[Collected data entries]
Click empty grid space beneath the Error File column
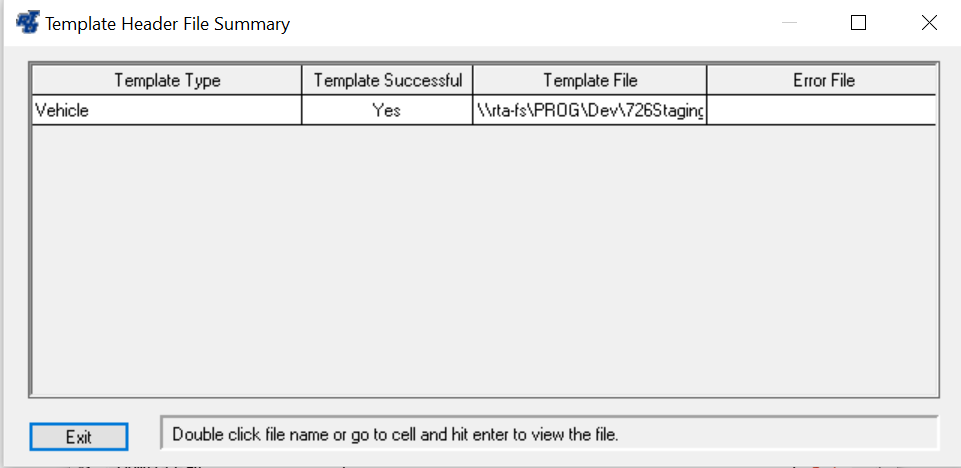 822,260
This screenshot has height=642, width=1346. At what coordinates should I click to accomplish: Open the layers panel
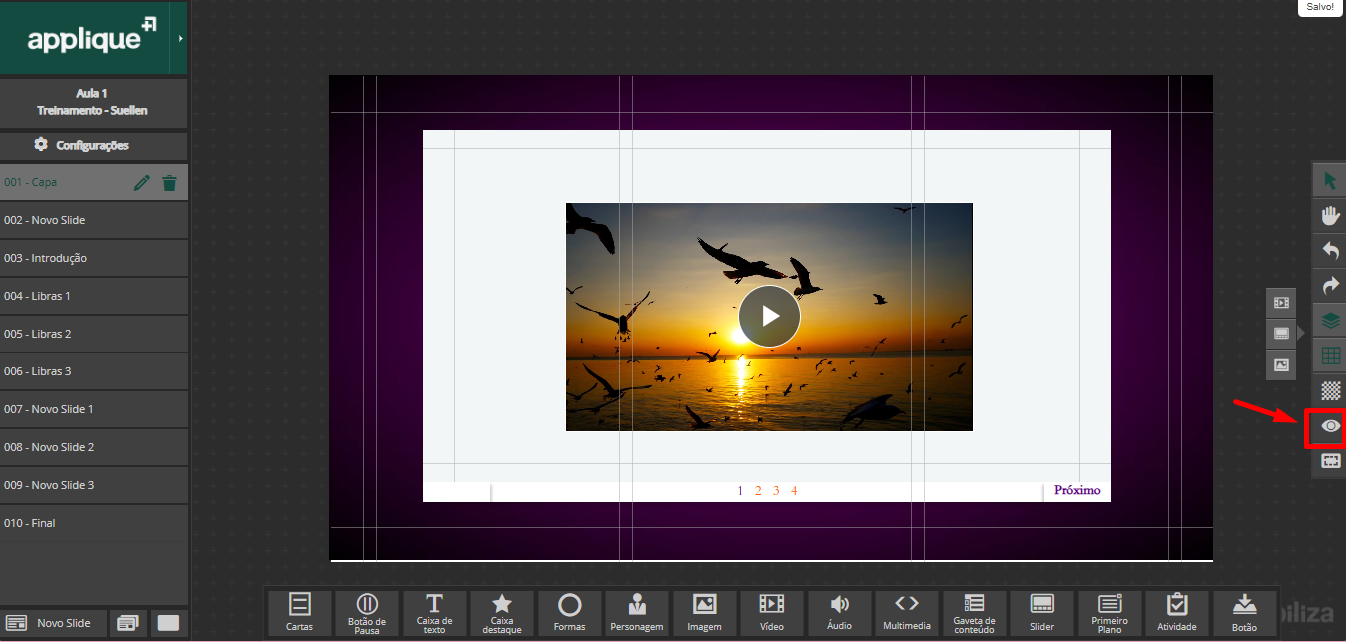tap(1329, 321)
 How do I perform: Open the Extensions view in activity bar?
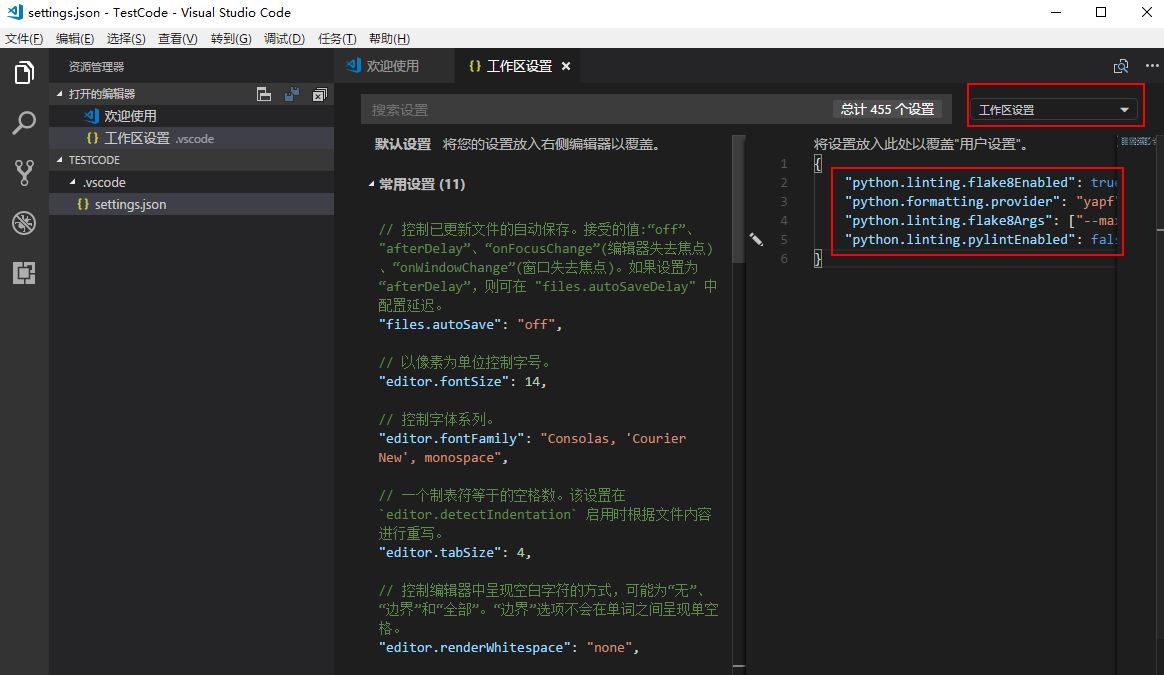tap(24, 272)
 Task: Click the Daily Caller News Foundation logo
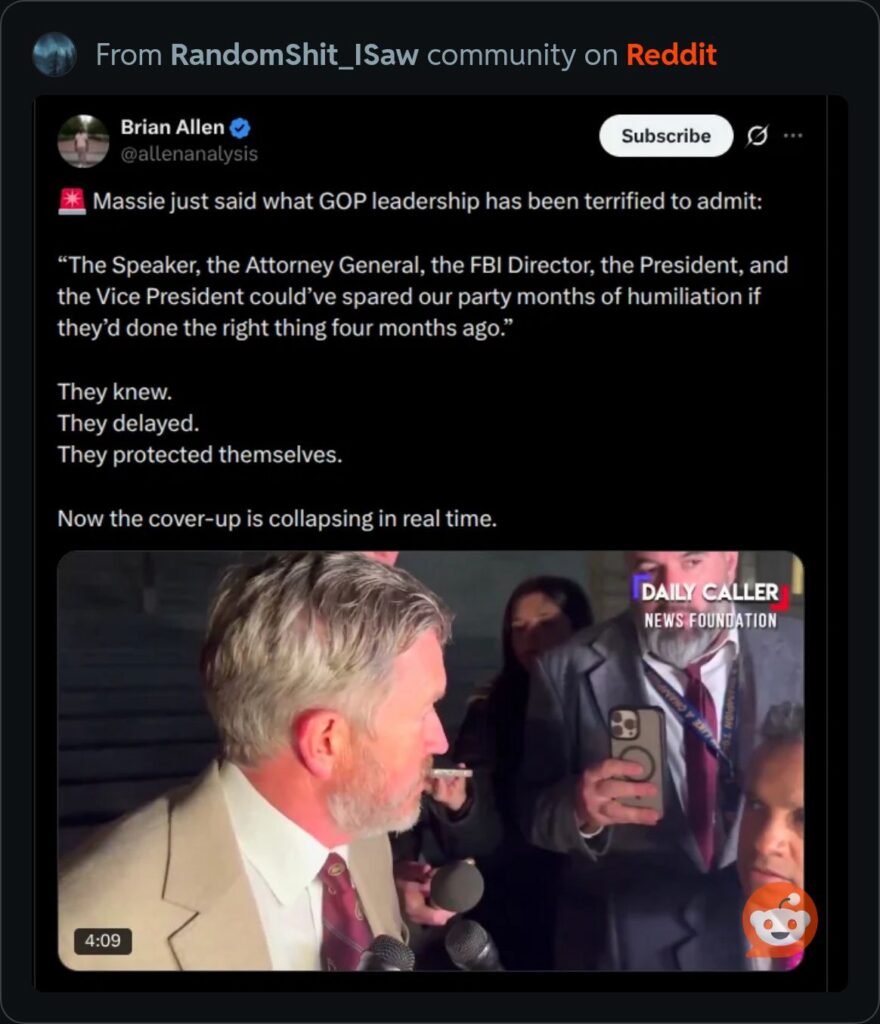709,605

### Instructions for the task
Output only the lines from the one that contains "Task: Click the" to the end of the entries above, both end lines included, and drop the pictures.

### Result of the exercise
 Task: Click the Daily Caller News Foundation logo
709,605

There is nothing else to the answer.